──────── Material for this task ────────

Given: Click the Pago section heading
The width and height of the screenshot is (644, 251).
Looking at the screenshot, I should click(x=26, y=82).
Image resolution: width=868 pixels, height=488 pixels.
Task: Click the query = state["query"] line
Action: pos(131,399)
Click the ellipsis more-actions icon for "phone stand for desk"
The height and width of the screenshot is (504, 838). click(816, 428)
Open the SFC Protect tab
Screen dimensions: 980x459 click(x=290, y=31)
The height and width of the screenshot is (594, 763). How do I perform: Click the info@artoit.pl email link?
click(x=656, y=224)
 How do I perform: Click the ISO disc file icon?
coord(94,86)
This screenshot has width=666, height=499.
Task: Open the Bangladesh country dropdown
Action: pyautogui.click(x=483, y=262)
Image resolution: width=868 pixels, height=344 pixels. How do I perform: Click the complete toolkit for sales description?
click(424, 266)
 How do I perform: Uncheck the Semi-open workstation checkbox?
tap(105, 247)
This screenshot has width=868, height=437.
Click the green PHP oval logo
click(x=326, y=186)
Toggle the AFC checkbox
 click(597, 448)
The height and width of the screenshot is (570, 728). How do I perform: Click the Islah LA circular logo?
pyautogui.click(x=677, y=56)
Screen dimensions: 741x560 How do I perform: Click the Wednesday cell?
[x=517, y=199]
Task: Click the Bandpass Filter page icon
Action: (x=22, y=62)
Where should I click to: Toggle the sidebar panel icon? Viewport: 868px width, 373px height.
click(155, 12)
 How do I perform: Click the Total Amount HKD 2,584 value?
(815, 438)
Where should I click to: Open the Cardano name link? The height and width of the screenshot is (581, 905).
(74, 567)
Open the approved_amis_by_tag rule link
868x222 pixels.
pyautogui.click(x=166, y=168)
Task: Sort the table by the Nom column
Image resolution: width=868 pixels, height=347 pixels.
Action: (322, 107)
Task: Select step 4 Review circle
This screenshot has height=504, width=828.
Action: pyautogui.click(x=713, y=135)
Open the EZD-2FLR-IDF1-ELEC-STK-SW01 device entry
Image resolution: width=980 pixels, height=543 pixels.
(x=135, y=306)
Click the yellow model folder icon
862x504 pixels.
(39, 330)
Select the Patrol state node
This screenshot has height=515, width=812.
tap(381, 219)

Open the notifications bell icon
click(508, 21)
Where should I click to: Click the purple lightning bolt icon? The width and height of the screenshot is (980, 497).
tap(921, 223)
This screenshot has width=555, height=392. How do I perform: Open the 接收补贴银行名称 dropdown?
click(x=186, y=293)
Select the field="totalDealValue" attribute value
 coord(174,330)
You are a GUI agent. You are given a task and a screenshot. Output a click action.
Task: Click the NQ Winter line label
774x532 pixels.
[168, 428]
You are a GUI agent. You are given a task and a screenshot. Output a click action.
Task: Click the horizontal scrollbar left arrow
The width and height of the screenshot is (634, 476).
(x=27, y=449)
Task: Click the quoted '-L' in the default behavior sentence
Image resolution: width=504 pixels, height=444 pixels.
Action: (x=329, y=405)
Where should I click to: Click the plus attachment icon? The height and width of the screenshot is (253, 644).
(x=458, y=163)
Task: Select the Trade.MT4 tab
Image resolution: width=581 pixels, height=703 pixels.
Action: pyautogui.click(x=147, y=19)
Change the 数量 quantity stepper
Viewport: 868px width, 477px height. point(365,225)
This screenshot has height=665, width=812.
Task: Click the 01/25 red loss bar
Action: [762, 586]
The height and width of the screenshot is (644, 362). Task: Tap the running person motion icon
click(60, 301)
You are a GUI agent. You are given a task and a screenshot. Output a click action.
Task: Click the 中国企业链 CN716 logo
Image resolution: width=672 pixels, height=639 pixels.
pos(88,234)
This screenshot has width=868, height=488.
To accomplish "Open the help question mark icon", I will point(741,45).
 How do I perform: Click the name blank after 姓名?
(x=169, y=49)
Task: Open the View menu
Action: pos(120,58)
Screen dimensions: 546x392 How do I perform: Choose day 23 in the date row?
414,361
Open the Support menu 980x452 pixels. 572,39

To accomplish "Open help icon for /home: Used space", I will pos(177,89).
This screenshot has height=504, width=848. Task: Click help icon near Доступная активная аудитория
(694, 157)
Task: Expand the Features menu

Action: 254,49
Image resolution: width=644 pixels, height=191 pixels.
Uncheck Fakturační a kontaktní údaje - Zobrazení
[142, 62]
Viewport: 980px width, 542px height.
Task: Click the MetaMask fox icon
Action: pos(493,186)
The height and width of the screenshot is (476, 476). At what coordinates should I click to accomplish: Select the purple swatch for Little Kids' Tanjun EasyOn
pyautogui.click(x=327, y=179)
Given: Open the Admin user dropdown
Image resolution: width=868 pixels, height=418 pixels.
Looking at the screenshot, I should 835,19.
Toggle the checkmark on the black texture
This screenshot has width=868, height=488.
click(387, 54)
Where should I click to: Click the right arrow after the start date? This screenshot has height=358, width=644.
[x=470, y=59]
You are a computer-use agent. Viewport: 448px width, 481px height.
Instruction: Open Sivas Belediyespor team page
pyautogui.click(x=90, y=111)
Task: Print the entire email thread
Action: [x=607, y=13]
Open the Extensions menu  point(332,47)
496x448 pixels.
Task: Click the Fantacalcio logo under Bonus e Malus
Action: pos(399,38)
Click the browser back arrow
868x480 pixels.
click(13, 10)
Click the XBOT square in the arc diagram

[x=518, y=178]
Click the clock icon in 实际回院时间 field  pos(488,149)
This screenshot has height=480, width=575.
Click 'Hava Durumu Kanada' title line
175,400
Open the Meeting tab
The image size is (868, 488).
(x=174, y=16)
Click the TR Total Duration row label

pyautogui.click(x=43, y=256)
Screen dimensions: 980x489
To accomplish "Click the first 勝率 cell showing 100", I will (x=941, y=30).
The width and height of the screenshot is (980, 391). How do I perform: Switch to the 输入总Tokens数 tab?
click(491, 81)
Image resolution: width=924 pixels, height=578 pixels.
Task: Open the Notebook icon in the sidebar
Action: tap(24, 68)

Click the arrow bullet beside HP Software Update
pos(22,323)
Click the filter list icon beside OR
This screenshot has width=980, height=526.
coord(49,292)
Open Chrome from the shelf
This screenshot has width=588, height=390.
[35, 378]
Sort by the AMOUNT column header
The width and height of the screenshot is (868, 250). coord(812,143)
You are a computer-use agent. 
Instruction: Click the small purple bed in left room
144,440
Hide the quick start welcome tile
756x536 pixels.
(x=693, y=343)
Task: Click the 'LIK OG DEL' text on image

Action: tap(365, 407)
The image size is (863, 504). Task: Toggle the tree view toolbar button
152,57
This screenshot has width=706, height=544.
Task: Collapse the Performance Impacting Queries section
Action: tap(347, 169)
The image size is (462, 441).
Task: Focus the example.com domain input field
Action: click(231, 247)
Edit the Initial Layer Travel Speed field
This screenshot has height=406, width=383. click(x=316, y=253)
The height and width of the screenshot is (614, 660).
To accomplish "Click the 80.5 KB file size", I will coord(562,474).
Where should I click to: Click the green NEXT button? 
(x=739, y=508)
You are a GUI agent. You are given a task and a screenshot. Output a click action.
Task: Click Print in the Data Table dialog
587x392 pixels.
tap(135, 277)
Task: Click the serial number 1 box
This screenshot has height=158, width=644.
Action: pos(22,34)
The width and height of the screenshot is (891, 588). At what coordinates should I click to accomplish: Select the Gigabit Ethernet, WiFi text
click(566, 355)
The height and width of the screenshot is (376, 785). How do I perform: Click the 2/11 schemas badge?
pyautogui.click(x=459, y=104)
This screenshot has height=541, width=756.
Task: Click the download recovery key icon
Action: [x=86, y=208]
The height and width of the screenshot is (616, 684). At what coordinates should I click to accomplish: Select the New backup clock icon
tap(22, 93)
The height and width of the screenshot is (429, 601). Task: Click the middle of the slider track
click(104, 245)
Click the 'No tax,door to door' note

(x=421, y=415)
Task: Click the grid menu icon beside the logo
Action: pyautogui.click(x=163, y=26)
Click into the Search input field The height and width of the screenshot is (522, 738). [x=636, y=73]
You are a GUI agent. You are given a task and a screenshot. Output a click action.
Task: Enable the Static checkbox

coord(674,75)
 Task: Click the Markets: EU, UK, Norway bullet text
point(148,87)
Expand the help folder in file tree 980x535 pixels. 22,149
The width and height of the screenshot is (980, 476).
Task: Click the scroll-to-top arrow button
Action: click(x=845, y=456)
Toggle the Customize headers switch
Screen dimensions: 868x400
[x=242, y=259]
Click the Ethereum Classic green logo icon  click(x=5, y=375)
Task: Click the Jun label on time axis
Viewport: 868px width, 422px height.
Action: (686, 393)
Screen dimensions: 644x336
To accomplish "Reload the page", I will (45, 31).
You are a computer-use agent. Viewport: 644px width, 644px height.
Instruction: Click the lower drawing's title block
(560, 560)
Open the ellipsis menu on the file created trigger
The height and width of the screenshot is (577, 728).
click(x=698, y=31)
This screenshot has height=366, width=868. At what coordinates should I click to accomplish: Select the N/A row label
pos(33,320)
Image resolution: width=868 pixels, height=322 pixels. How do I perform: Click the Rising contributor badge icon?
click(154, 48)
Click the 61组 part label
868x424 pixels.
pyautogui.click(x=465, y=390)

────────

Only the lines from the beginning of the data above through the line containing "Task: Select step 4 Review circle" should be repeated, exactly as they appear.

Given: Click the Pago section heading
The width and height of the screenshot is (644, 251).
Looking at the screenshot, I should click(x=26, y=82).
Image resolution: width=868 pixels, height=488 pixels.
Task: Click the query = state["query"] line
Action: pos(131,399)
Click the ellipsis more-actions icon for "phone stand for desk"
The height and width of the screenshot is (504, 838). click(816, 428)
Open the SFC Protect tab
Screen dimensions: 980x459 click(x=290, y=31)
The height and width of the screenshot is (594, 763). How do I perform: Click the info@artoit.pl email link?
click(x=656, y=224)
 How do I perform: Click the ISO disc file icon?
coord(94,86)
This screenshot has width=666, height=499.
Task: Open the Bangladesh country dropdown
Action: pyautogui.click(x=483, y=262)
Image resolution: width=868 pixels, height=344 pixels. How do I perform: Click the complete toolkit for sales description?
click(424, 266)
 How do I perform: Uncheck the Semi-open workstation checkbox?
tap(105, 247)
This screenshot has width=868, height=437.
Click the green PHP oval logo
click(x=326, y=186)
Toggle the AFC checkbox
 click(597, 448)
The height and width of the screenshot is (570, 728). How do I perform: Click the Islah LA circular logo?
pyautogui.click(x=677, y=56)
Screen dimensions: 741x560 How do I perform: Click the Wednesday cell?
[x=517, y=199]
Task: Click the Bandpass Filter page icon
Action: (x=22, y=62)
Where should I click to: Toggle the sidebar panel icon? Viewport: 868px width, 373px height.
click(155, 12)
 How do I perform: Click the Total Amount HKD 2,584 value?
(815, 438)
Where should I click to: Open the Cardano name link? The height and width of the screenshot is (581, 905).
(74, 567)
Open the approved_amis_by_tag rule link
868x222 pixels.
pyautogui.click(x=166, y=168)
Task: Sort the table by the Nom column
Image resolution: width=868 pixels, height=347 pixels.
Action: (322, 107)
Task: Select step 4 Review circle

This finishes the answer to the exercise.